Оставив на Шилкинском и Урюмканском направлениях сильные заслоны, главные силы темной осенней ночью двинулись на юг, к Богдатскому хребту, занятому японскими и казачьими полками.
Погода неожиданно испортилась. Словно черным занавесом задернуло ясное звездное небо. Гонимые северным ветром, налетели косматые тучи, пошел дождь со снегом. Насквозь промокшие люди начали мерзнуть. Сносно чувствовали себя только те, у кого были шинели и дождевики.
От подножья хребта до перевала было одиннадцать верст. Дорога шла в сплошном коридоре дремучей тайги.

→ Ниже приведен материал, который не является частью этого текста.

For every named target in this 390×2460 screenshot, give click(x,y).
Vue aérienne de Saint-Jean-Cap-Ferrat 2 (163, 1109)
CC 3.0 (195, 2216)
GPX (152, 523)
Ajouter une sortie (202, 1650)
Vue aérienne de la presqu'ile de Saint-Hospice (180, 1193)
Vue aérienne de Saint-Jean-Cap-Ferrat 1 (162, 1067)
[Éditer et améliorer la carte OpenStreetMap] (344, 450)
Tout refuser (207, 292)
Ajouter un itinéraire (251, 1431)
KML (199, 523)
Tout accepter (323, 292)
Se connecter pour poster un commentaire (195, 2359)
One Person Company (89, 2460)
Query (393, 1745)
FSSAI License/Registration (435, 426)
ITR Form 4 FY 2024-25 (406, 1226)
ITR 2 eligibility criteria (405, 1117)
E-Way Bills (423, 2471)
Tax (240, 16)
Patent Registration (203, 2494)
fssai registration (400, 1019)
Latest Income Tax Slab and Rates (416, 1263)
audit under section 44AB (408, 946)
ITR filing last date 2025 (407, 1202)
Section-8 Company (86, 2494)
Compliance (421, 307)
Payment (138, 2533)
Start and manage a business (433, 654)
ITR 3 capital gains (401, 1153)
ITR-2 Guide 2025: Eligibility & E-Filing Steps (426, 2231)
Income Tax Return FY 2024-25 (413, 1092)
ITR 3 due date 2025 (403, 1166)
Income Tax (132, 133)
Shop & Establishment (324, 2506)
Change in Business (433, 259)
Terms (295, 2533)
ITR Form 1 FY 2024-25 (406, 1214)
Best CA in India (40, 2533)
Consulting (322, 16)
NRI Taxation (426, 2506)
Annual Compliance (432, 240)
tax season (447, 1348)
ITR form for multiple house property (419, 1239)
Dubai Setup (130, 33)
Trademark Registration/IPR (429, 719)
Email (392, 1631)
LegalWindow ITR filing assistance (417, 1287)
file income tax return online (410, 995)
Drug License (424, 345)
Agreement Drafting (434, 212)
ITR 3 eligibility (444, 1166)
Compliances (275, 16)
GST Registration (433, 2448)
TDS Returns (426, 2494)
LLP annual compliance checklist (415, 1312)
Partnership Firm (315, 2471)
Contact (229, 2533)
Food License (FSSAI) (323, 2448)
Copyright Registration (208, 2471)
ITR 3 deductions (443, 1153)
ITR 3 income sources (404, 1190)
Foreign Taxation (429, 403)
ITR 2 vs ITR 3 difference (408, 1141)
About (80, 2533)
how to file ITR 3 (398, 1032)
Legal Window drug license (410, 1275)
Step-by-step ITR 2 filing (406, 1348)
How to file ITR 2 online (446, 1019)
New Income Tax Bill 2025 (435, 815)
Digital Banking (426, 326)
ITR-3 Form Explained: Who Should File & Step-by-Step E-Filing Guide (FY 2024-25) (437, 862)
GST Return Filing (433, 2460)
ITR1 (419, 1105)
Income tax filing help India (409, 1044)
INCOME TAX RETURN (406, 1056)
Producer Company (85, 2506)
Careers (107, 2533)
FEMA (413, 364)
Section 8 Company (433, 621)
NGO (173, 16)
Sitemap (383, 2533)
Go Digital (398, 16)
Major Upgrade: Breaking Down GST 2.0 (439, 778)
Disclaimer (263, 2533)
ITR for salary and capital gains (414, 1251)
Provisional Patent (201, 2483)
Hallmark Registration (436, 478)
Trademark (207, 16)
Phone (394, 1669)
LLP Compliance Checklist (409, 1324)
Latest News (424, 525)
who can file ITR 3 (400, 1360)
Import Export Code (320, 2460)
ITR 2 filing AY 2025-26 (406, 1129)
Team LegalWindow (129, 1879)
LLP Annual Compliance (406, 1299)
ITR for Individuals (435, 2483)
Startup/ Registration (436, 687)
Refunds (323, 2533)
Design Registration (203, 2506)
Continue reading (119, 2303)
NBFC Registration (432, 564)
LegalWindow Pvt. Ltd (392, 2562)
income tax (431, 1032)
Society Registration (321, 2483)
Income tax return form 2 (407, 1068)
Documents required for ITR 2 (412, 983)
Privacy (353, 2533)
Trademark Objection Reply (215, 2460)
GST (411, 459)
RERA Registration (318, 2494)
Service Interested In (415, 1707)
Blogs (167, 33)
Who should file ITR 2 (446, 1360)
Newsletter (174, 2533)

Гигантские деревья, сплетенные ветвями над извилистой дорогой, сеяли на головы бойцов ледяные брызги и последние уцелевшие листья. Холодно и неуютно было раненым на телегах, тревожная неизвестность томила людей в строю.
Назначенные для атаки японских позиций сотни Первого и Второго полков спешились в двух верстах от перевала. Отдавая коня Ганьке, Роман спросил:
— Ну как ты, не робеешь?
— Пока не робею. Не знаю, как дальше будет.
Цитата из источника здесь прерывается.